Copy the following items word for word.

● MATERIAL PROVIDED
────────────────────
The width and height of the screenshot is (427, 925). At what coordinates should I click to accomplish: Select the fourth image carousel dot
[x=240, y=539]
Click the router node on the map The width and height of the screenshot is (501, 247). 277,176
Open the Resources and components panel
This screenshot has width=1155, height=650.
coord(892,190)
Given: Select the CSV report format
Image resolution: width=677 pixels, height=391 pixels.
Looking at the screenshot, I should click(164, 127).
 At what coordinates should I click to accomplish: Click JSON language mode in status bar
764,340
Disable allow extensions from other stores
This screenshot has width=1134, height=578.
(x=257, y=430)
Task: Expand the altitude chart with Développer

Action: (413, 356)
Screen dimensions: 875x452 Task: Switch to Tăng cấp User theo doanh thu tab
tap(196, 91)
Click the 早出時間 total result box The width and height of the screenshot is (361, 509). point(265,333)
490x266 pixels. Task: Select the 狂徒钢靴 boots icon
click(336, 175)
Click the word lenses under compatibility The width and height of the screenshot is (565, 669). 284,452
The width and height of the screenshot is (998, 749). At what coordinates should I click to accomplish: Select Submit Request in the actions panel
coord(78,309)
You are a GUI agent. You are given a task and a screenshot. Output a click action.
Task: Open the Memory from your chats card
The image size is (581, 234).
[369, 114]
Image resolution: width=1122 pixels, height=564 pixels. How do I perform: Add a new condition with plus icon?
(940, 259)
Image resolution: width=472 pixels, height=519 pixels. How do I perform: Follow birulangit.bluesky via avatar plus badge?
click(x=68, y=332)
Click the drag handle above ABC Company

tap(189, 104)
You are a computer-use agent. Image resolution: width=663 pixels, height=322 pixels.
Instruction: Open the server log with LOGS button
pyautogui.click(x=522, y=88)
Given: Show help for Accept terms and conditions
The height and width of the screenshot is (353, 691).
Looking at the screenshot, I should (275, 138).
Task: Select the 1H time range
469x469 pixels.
────────────────────
● IN RESPONSE
The width and height of the screenshot is (427, 925). At what coordinates should I click to accomplish: Select the fourth image carousel dot
[x=240, y=539]
Click the router node on the map The width and height of the screenshot is (501, 247). 277,176
Open the Resources and components panel
This screenshot has width=1155, height=650.
coord(892,190)
Given: Select the CSV report format
Image resolution: width=677 pixels, height=391 pixels.
Looking at the screenshot, I should click(164, 127).
 At what coordinates should I click to accomplish: Click JSON language mode in status bar
764,340
Disable allow extensions from other stores
This screenshot has width=1134, height=578.
(x=257, y=430)
Task: Expand the altitude chart with Développer

Action: (413, 356)
Screen dimensions: 875x452 Task: Switch to Tăng cấp User theo doanh thu tab
tap(196, 91)
Click the 早出時間 total result box The width and height of the screenshot is (361, 509). point(265,333)
490x266 pixels. Task: Select the 狂徒钢靴 boots icon
click(336, 175)
Click the word lenses under compatibility The width and height of the screenshot is (565, 669). 284,452
The width and height of the screenshot is (998, 749). At what coordinates should I click to accomplish: Select Submit Request in the actions panel
coord(78,309)
You are a GUI agent. You are given a task and a screenshot. Output a click action.
Task: Open the Memory from your chats card
The image size is (581, 234).
[369, 114]
Image resolution: width=1122 pixels, height=564 pixels. How do I perform: Add a new condition with plus icon?
(940, 259)
Image resolution: width=472 pixels, height=519 pixels. How do I perform: Follow birulangit.bluesky via avatar plus badge?
click(x=68, y=332)
Click the drag handle above ABC Company

tap(189, 104)
You are a computer-use agent. Image resolution: width=663 pixels, height=322 pixels.
Instruction: Open the server log with LOGS button
pyautogui.click(x=522, y=88)
Given: Show help for Accept terms and conditions
The height and width of the screenshot is (353, 691).
Looking at the screenshot, I should (275, 138).
Task: Select the 1H time range
469x469 pixels.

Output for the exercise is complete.